Stated problem — Extract every line from the beginning of the material down to and including the line that contains "Open the A/S신청하기", reproducing each one word for word.

Dataset entries —
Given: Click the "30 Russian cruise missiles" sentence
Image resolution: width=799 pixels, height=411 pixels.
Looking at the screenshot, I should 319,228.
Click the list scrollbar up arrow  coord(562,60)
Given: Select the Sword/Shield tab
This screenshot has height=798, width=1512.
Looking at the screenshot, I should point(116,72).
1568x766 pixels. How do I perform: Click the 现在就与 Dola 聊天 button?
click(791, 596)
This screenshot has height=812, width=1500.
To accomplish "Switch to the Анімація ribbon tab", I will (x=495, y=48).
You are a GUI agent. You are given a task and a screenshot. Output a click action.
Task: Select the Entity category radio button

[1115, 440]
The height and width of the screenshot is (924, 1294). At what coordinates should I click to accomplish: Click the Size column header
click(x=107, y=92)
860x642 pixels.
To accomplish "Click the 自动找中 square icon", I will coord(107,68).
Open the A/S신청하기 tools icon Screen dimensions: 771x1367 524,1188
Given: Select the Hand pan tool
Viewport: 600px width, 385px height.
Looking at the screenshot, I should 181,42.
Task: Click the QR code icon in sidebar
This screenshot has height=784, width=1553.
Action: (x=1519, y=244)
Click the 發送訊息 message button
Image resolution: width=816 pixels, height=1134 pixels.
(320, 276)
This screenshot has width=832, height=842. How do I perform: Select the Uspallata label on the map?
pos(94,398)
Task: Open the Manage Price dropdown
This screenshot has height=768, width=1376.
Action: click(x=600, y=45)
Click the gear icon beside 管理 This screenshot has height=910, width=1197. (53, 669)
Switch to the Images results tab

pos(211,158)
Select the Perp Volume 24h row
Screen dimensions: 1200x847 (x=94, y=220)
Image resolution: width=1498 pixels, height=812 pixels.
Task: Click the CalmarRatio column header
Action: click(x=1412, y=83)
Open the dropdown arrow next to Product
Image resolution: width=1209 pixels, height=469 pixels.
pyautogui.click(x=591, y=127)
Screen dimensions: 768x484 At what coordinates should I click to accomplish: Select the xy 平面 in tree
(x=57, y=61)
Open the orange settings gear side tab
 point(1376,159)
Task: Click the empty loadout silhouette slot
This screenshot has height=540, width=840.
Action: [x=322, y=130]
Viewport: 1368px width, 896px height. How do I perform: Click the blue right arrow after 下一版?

Output of the exercise —
Given: Click the "30 Russian cruise missiles" sentence
Image resolution: width=799 pixels, height=411 pixels.
Looking at the screenshot, I should 319,228.
Click the list scrollbar up arrow  coord(562,60)
Given: Select the Sword/Shield tab
This screenshot has height=798, width=1512.
Looking at the screenshot, I should point(116,72).
1568x766 pixels. How do I perform: Click the 现在就与 Dola 聊天 button?
click(791, 596)
This screenshot has height=812, width=1500.
To accomplish "Switch to the Анімація ribbon tab", I will (x=495, y=48).
You are a GUI agent. You are given a task and a screenshot. Output a click action.
Task: Select the Entity category radio button

[1115, 440]
The height and width of the screenshot is (924, 1294). At what coordinates should I click to accomplish: Click the Size column header
click(x=107, y=92)
860x642 pixels.
To accomplish "Click the 自动找中 square icon", I will coord(107,68).
Open the A/S신청하기 tools icon Screen dimensions: 771x1367 524,1188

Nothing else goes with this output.